Hana Brady was born in 1931 to Karel Brady-Metzl and Markéta Brady. Hana's parents and their three-year-old brother Jiří (1928 - 2019) owned a shop in Nové Město. The family lived above the business premises and the children sometimes helped out in the shop. They were the only Jewish children in town, but that fact was not of great concern to anyone before World War II . Hana is described by surviving school friends as a friendly and helpful girl.

After the annexation of Austria and the Sudeten areas , the German Wehrmacht occupied the rest of Czechoslovakia on March 15, 1939. From then on, the life of the Jews was restricted by National Socialist laws. You were allowed to z. B. stopped going to the cinema and had to wear a Jewish star from autumn 1941 .

In March 1941, Hana's mother, Markéta, was arrested by the Gestapo . On November 23, 1941, Hana's father Karel was also arrested. Hours after the father's arrest, his uncle Ludvík took the children Hana and Jiří to live with him. He was a Catholic and had married his father's sister. Now he decided that the children should go into hiding with him and his family in the country. The children learned through letters from their father that he was being held in Iglau in the Gestapo prison.

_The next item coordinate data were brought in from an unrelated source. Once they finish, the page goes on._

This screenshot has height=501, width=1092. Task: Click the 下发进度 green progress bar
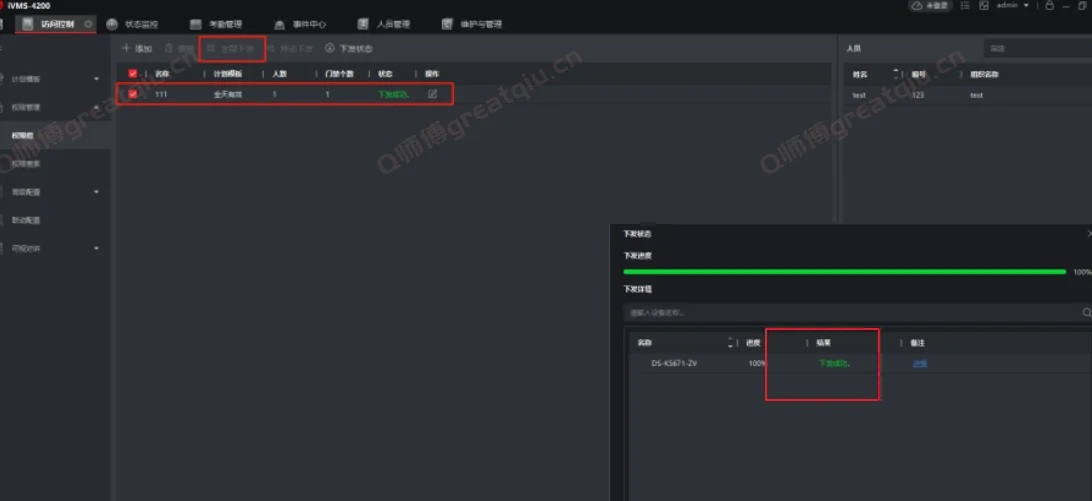click(844, 271)
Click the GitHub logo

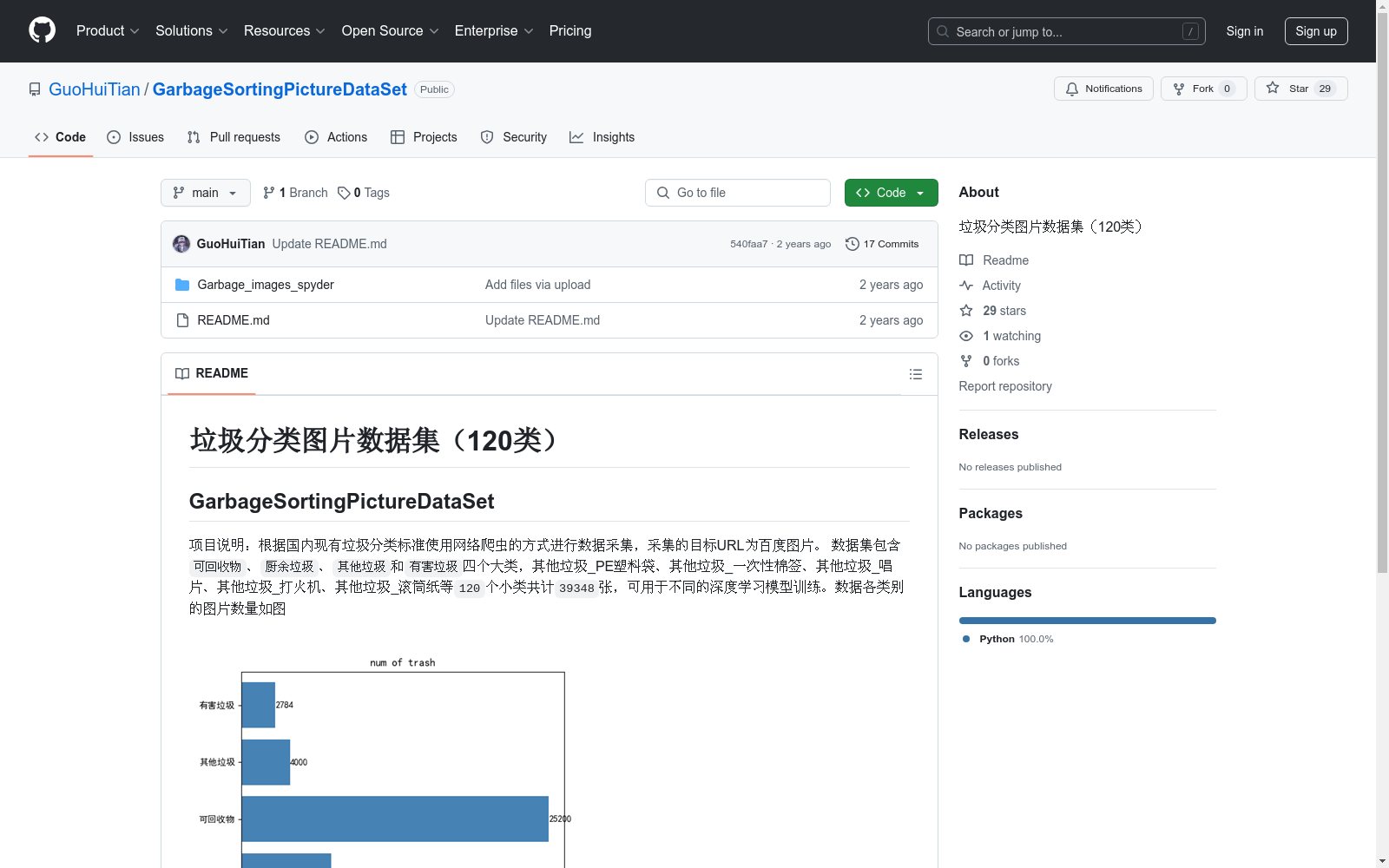pos(42,30)
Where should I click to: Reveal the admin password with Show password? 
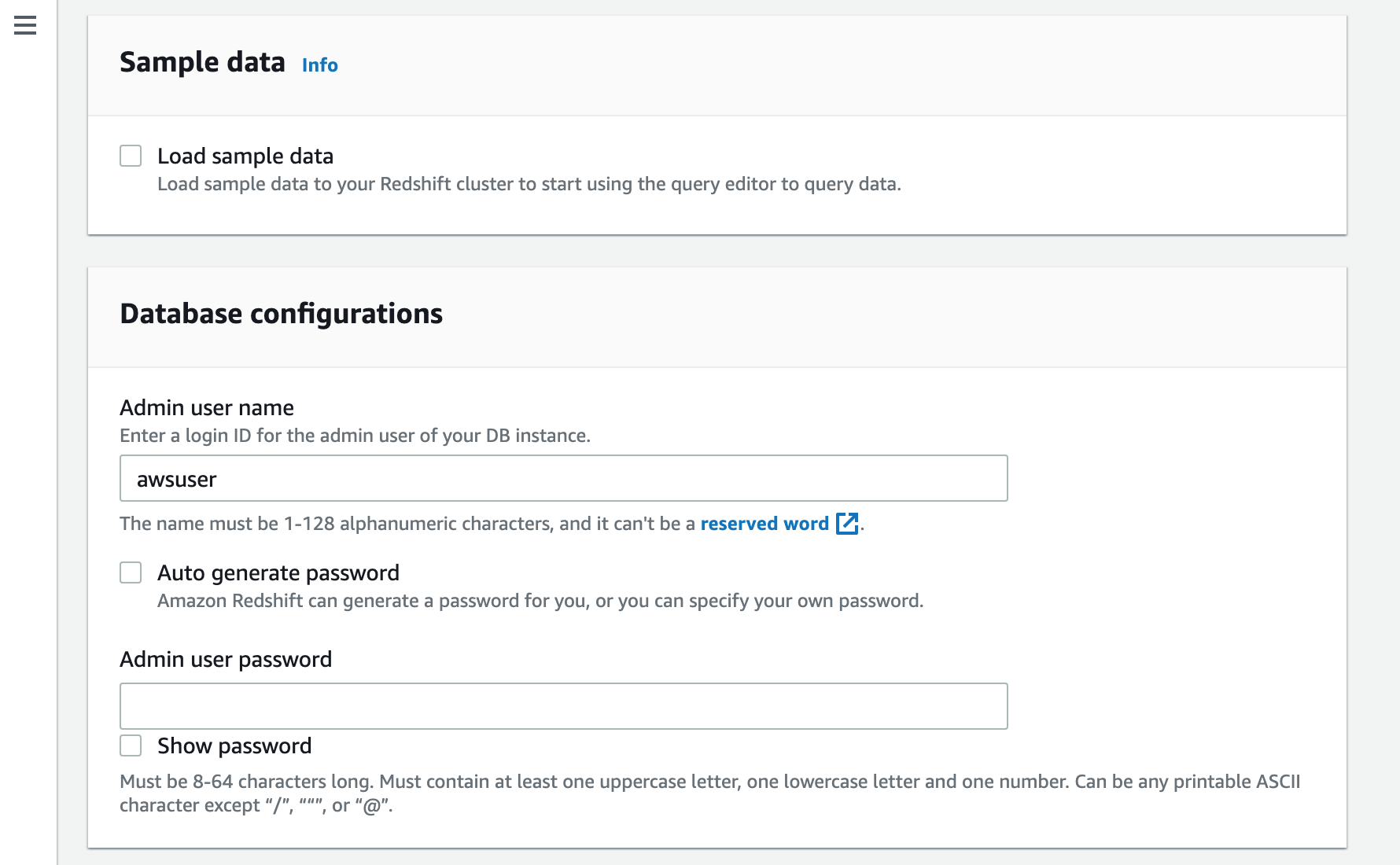tap(131, 745)
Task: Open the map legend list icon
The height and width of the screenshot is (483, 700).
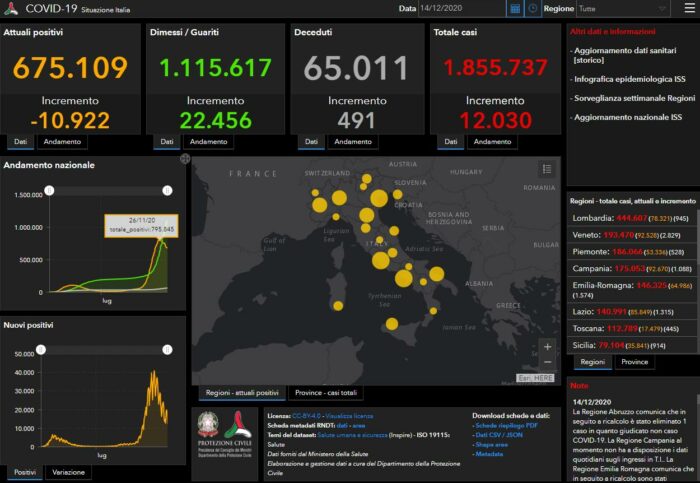Action: coord(546,170)
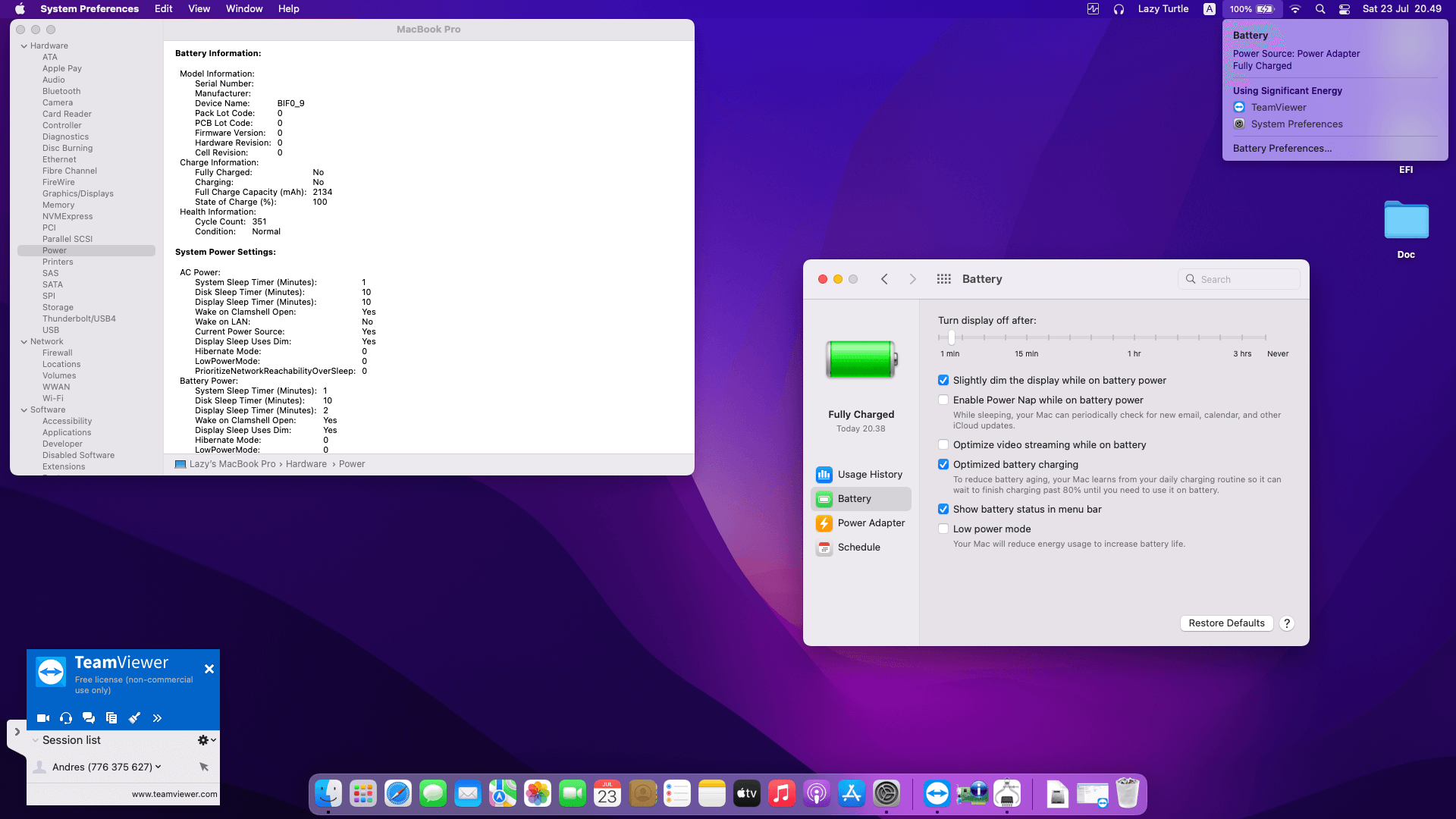Screen dimensions: 1456x819
Task: Open the Session list gear dropdown
Action: coord(206,740)
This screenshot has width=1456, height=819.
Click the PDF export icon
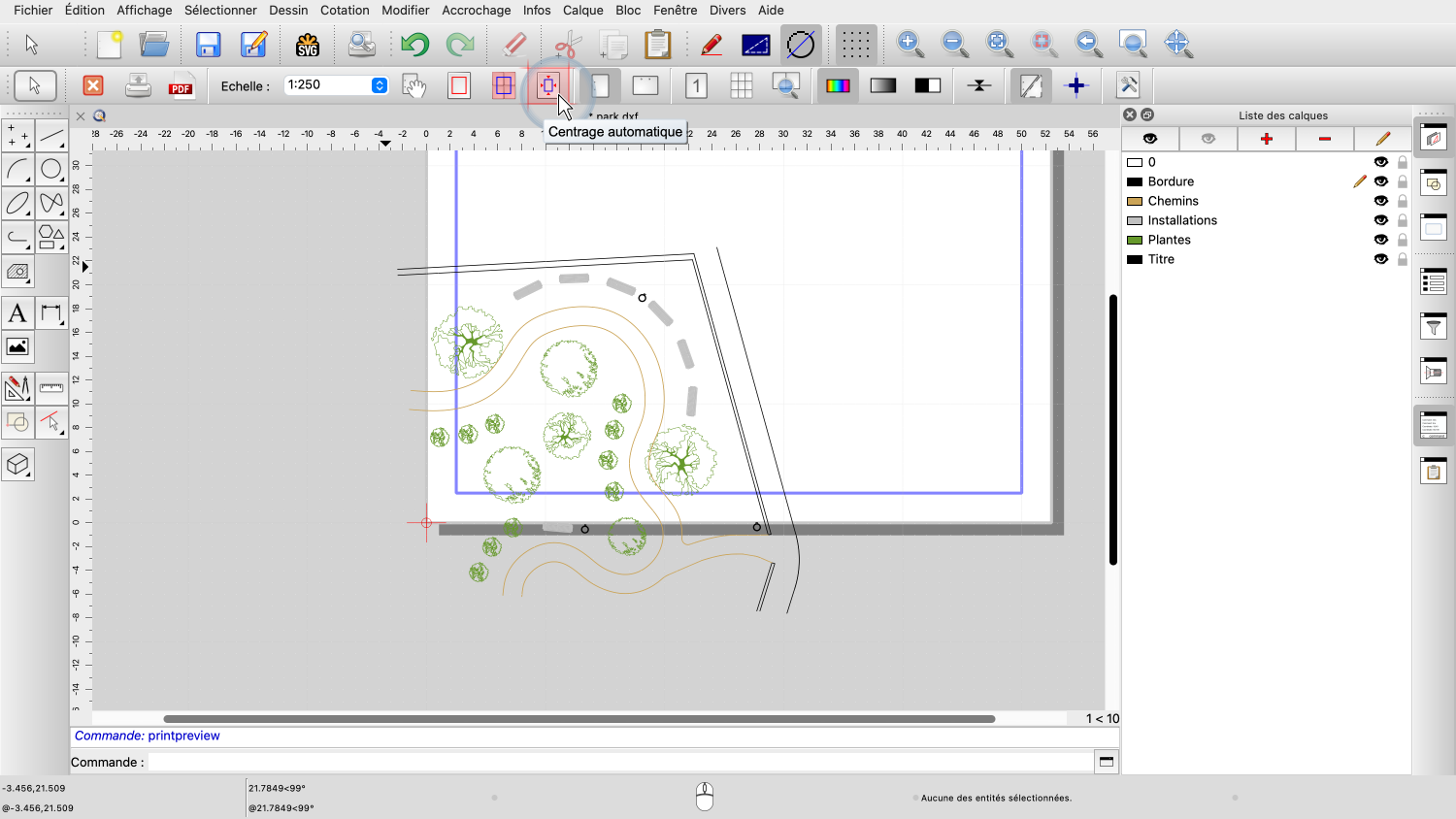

The uncle and aunt of the two children had to follow an order and take Hana and Jiří to the Třebíč deportation center on May 14, 1942 . A short time later, the children were taken to Theresienstadt with other people , where Brady painted several pictures. These have been preserved, as has her case. When the siblings had already been in the ghetto for a year, their grandmother also came to Theresienstadt from Prague. She was seriously ill when the children came to see her. She passed away three months later, in September 1944.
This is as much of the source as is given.